Supplied records:
======
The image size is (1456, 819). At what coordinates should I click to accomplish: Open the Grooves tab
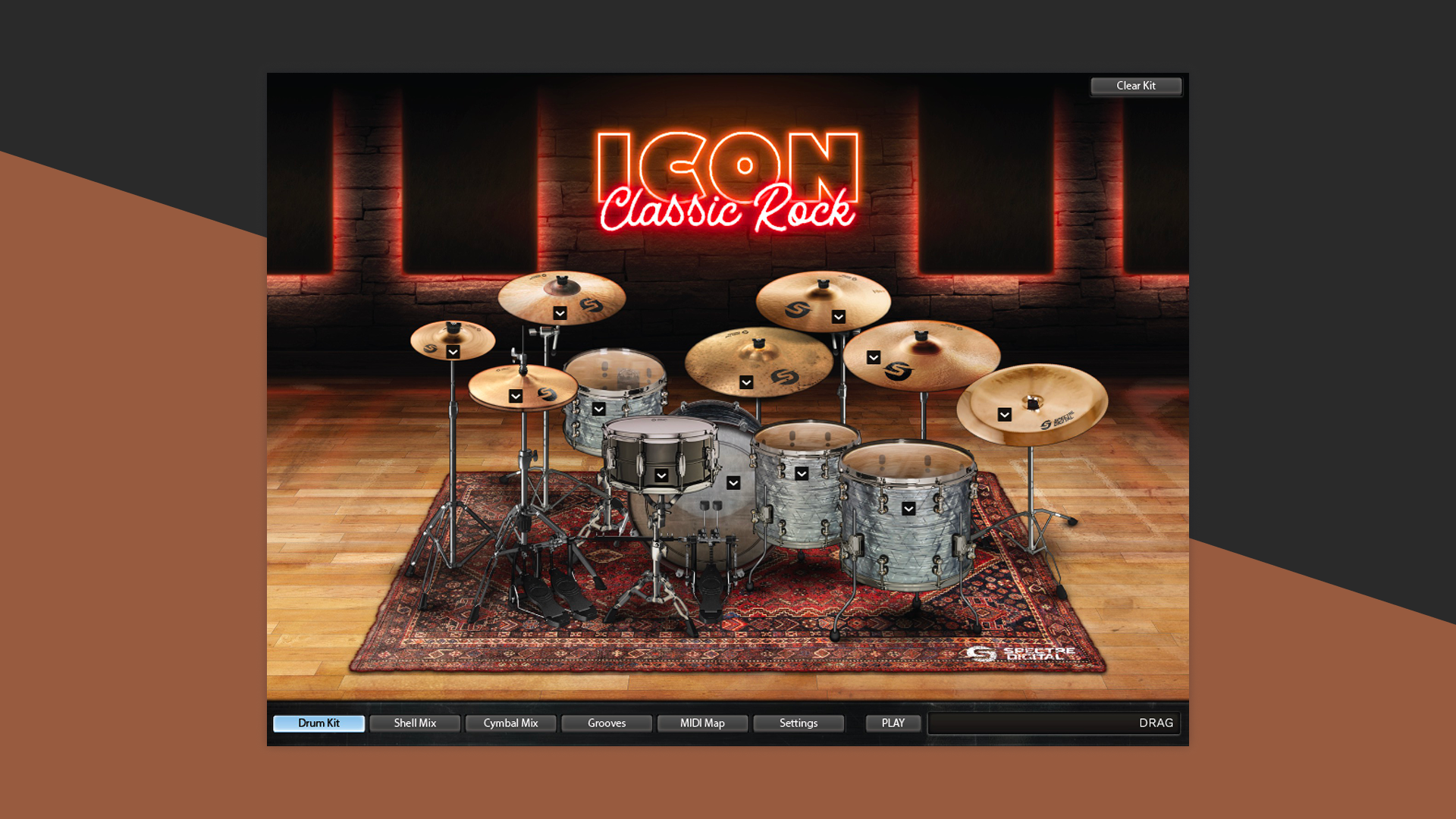(x=607, y=723)
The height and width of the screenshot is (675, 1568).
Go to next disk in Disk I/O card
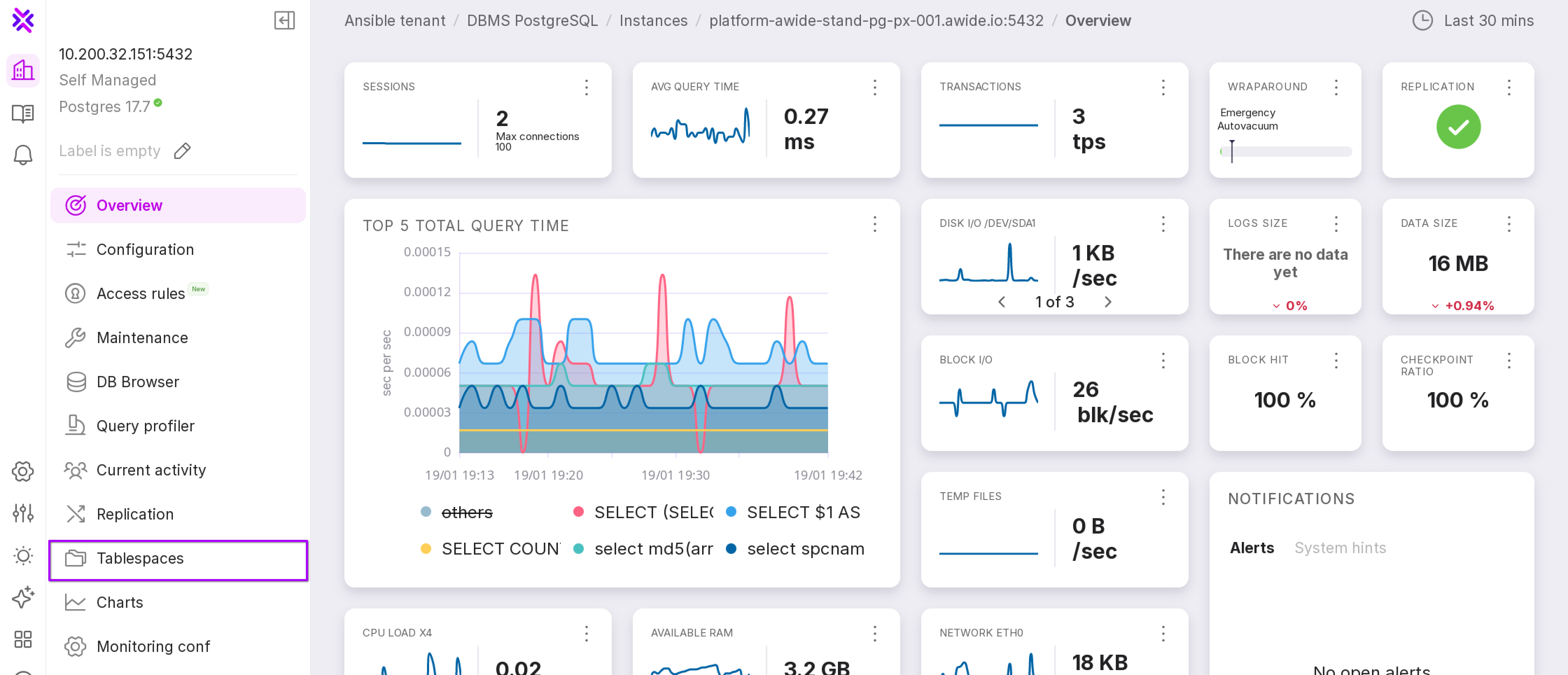click(x=1108, y=302)
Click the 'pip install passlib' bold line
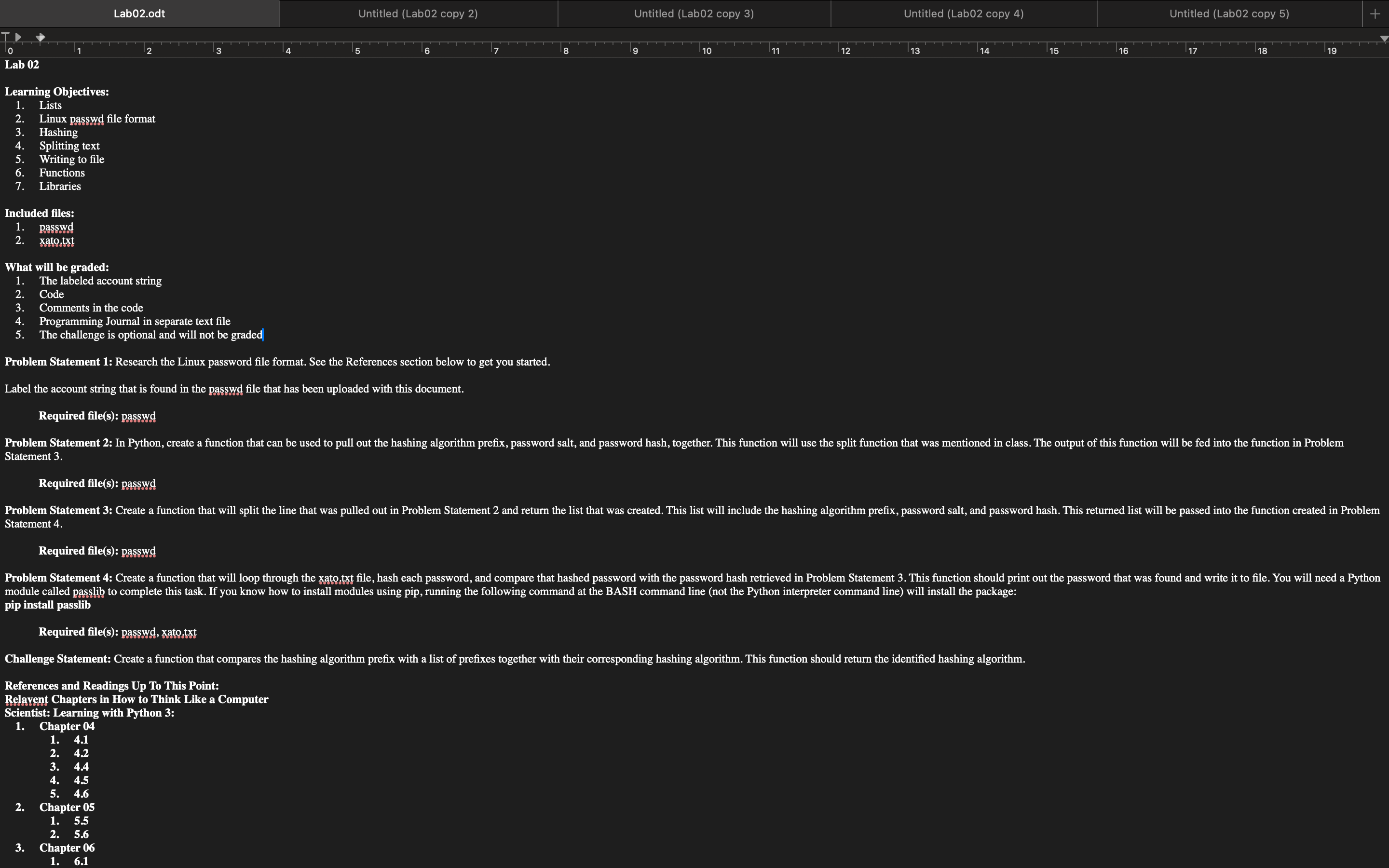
======
Work to complete: Please write out the entire listing above exactly, but leave the pictures out.

Answer for this exercise:
The image size is (1456, 819). At what coordinates should I click to accomplish: Open the Grooves tab
(x=607, y=723)
The height and width of the screenshot is (675, 1568).
Go to next disk in Disk I/O card
click(x=1108, y=302)
Click the 'pip install passlib' bold line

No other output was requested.